» AIM OF THE EXERCISE
In the material below, the lines from the one containing "Insiders Blog (149, 2543)" through the one containing "Printing a map in ArcMap (40, 268)" are to be given again exactly, ends included, and no others.

+ + + + +

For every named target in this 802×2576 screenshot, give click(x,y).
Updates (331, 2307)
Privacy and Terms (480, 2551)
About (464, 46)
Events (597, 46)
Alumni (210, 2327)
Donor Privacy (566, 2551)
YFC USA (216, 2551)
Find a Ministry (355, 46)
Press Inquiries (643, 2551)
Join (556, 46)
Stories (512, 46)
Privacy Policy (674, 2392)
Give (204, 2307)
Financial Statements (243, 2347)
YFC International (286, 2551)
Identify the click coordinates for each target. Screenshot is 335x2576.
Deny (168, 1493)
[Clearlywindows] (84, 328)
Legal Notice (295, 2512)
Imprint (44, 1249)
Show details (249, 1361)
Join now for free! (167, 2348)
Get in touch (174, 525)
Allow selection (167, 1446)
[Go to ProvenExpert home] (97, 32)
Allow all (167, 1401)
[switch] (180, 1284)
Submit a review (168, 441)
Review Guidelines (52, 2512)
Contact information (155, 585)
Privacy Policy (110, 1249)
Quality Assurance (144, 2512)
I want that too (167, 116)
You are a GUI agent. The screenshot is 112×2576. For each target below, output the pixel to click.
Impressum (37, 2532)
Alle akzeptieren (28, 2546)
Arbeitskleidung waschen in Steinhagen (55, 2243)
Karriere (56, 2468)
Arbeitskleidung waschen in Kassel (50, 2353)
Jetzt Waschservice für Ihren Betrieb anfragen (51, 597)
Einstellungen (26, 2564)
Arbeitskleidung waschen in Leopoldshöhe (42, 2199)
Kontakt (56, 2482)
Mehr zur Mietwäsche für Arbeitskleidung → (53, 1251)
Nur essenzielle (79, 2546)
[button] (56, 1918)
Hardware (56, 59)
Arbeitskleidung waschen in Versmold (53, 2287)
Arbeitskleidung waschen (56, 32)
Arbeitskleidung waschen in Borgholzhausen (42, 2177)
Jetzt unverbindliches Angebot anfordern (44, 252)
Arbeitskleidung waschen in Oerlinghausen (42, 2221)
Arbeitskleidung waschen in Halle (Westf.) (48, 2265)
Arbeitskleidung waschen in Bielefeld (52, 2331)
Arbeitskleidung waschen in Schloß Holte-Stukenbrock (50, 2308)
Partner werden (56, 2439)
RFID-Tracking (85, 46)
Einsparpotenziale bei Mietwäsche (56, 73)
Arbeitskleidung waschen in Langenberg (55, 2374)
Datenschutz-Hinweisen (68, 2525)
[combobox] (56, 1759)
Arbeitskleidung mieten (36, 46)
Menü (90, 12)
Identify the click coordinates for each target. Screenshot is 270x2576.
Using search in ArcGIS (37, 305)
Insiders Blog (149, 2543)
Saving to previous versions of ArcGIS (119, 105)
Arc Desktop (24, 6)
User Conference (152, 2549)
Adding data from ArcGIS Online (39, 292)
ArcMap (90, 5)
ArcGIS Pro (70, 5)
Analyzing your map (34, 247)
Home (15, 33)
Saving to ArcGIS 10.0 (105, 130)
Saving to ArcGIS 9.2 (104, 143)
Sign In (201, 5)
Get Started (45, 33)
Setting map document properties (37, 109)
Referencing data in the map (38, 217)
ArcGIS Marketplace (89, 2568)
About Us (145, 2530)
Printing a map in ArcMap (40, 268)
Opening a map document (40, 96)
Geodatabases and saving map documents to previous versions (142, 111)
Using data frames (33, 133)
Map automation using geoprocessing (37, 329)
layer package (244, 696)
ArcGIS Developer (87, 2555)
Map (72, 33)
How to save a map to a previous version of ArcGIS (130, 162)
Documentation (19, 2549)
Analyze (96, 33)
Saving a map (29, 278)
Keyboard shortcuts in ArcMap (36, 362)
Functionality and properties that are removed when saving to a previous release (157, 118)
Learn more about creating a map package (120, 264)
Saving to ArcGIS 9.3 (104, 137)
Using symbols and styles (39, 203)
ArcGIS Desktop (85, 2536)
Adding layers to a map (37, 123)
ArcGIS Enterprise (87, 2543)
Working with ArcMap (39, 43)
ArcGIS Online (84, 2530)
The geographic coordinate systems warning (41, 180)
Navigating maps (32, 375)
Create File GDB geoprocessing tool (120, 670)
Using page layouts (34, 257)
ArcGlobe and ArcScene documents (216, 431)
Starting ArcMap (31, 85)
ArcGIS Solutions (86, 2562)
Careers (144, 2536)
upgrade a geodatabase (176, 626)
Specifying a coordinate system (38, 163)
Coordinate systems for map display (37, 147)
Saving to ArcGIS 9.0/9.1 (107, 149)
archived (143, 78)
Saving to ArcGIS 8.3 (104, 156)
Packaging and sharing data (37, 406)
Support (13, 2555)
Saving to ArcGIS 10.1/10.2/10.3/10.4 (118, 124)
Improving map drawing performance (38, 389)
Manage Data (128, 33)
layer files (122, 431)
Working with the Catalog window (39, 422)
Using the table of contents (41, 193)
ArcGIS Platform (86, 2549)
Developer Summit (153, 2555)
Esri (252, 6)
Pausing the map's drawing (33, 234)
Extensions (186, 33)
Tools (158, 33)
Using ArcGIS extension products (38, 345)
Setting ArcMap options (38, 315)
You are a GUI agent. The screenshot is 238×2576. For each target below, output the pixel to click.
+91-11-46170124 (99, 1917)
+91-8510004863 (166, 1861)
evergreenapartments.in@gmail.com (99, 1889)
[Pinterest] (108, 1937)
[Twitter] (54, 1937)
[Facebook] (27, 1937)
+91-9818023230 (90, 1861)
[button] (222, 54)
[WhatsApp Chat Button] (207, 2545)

+ + + + +

» COMPLETED TASK
Insiders Blog (149, 2543)
Saving to previous versions of ArcGIS (119, 105)
Arc Desktop (24, 6)
User Conference (152, 2549)
Adding data from ArcGIS Online (39, 292)
ArcMap (90, 5)
ArcGIS Pro (70, 5)
Analyzing your map (34, 247)
Home (15, 33)
Saving to ArcGIS 10.0 (105, 130)
Saving to ArcGIS 9.2 (104, 143)
Sign In (201, 5)
Get Started (45, 33)
Setting map document properties (37, 109)
Referencing data in the map (38, 217)
ArcGIS Marketplace (89, 2568)
About Us (145, 2530)
Printing a map in ArcMap (40, 268)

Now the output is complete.